** Start of EXTRACTED DATA **
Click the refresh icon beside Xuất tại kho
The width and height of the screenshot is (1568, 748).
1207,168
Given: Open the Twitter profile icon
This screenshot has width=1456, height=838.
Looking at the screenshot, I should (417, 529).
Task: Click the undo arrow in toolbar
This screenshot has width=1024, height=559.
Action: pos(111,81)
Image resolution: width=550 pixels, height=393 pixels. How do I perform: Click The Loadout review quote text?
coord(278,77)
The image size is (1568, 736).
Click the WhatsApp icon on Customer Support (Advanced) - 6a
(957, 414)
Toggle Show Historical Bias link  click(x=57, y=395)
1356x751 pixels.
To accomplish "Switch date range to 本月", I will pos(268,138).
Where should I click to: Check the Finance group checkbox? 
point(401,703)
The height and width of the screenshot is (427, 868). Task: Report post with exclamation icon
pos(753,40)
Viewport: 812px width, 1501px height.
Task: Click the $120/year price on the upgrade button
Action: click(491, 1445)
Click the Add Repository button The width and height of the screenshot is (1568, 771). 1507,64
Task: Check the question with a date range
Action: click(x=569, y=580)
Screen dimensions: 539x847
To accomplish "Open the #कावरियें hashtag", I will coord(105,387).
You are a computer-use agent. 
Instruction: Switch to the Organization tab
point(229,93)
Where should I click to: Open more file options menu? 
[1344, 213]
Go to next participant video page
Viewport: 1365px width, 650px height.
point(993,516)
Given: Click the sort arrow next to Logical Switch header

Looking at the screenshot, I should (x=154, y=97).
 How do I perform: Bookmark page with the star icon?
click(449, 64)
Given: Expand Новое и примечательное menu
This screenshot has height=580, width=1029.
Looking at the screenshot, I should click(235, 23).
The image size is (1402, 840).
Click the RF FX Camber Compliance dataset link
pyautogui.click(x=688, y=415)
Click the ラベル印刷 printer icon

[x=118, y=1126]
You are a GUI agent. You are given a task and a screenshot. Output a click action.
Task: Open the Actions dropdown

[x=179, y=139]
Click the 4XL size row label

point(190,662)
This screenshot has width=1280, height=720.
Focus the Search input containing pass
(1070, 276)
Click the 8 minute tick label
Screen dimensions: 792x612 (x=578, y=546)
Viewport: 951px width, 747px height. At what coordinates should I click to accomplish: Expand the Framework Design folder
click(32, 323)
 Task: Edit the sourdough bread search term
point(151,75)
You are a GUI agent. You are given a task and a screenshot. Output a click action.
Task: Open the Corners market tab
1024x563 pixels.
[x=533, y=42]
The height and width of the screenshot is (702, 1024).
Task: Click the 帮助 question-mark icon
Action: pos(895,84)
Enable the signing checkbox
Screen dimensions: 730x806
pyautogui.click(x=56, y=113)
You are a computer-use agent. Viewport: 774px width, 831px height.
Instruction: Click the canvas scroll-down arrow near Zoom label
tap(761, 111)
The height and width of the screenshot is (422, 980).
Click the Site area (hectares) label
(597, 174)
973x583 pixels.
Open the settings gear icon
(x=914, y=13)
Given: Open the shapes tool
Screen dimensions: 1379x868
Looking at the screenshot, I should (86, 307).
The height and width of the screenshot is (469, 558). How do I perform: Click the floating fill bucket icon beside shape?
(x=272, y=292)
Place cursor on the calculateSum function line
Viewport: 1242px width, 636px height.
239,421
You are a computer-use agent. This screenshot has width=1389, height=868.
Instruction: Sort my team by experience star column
** End of EXTRACTED DATA **
DIRECTION -
Put everything from the line containing "Screen dimensions: 539x847" down to the line containing "click(32, 323)", both included, into a Markdown table with a Row column numbering each line and a Text column holding the line. Leave out blank lines.

OUTPUT FOR THIS EXERCISE -
| Row | Text |
|---|---|
| 1 | Screen dimensions: 539x847 |
| 2 | To accomplish "Open the #कावरियें hashtag", I will coord(105,387). |
| 3 | You are a computer-use agent.  |
| 4 | Instruction: Switch to the Organization tab |
| 5 | point(229,93) |
| 6 | Where should I click to: Open more file options menu?  |
| 7 | [1344, 213] |
| 8 | Go to next participant video page |
| 9 | Viewport: 1365px width, 650px height. |
| 10 | point(993,516) |
| 11 | Given: Click the sort arrow next to Logical Switch header |
| 12 | Looking at the screenshot, I should (x=154, y=97). |
| 13 |  How do I perform: Bookmark page with the star icon? |
| 14 | click(449, 64) |
| 15 | Given: Expand Новое и примечательное menu |
| 16 | This screenshot has height=580, width=1029. |
| 17 | Looking at the screenshot, I should click(235, 23). |
| 18 | The image size is (1402, 840). |
| 19 | Click the RF FX Camber Compliance dataset link |
| 20 | pyautogui.click(x=688, y=415) |
| 21 | Click the ラベル印刷 printer icon |
| 22 | [x=118, y=1126] |
| 23 | You are a GUI agent. You are given a task and a screenshot. Output a click action. |
| 24 | Task: Open the Actions dropdown |
| 25 | [x=179, y=139] |
| 26 | Click the 4XL size row label |
| 27 | point(190,662) |
| 28 | This screenshot has width=1280, height=720. |
| 29 | Focus the Search input containing pass |
| 30 | (1070, 276) |
| 31 | Click the 8 minute tick label |
| 32 | Screen dimensions: 792x612 (x=578, y=546) |
| 33 | Viewport: 951px width, 747px height. At what coordinates should I click to accomplish: Expand the Framework Design folder |
| 34 | click(32, 323) |